Obama signs Every Students Succeeds Bill

Buddy Freeman, Highland Park Superintendent Buddy Freeman, Highland Park Superintendent

Amarillo, TX - President Obama signed the Every Student Succeeds Act into law, meaning school districts no longer have to follow the No Child Left Behind Act.

The act now allows states to control their curriculum and performance standards. Standardized tests will not be the only factor considered when evaluating a school. The law does ensure states are setting high standards to prepare students for college and a career. Congress hopes it will empower states and local schools to make decisions and develop their own systems for school improvement based upon evidence, and not by set regulations. It will provide children with more access to high-quality preschools, which will provide them with a strong start in their education. It will also establish new resources to test promising practices and replicate proven strategies that will drive opportunity and better outcomes for students.

Superintendent of Highland Park, Buddy Freeman, said students were evaluated based on their performances in class. With the no child left behind law no longer in effect that requirement will no longer exist.

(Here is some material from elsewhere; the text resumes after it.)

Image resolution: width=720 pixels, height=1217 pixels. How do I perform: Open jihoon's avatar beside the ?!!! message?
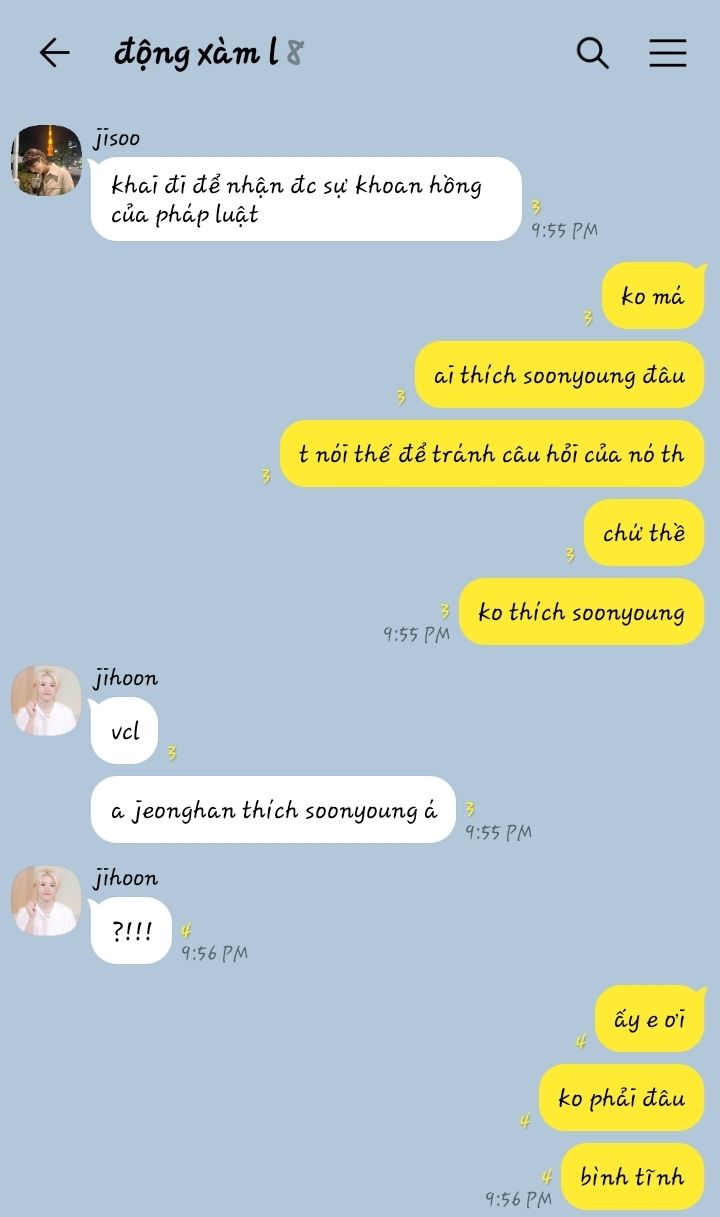coord(46,901)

Freeman said he is happy with the new bill but wishes there was one more change.

"I wish they would have reduced the testing requirements for elementary students in grades three through eight and then once in high school, that requirement is still there that they are tested ever year," Freeman said. "I think we've gone way over board in standardized testing."

The new law also no longer requires 100 percent of students to pass all standardized tests, which is a practice that Freeman believes is unrealistic.

"I'm glad that requirement is gone cause nobody would ever be able to meet that on a regular basis," Freeman said. "You know that's always our goal to have 100 percent passing but in reality it's not really practical or realistic."

It will be several months before school districts are able to enact plans created by the state under the new law.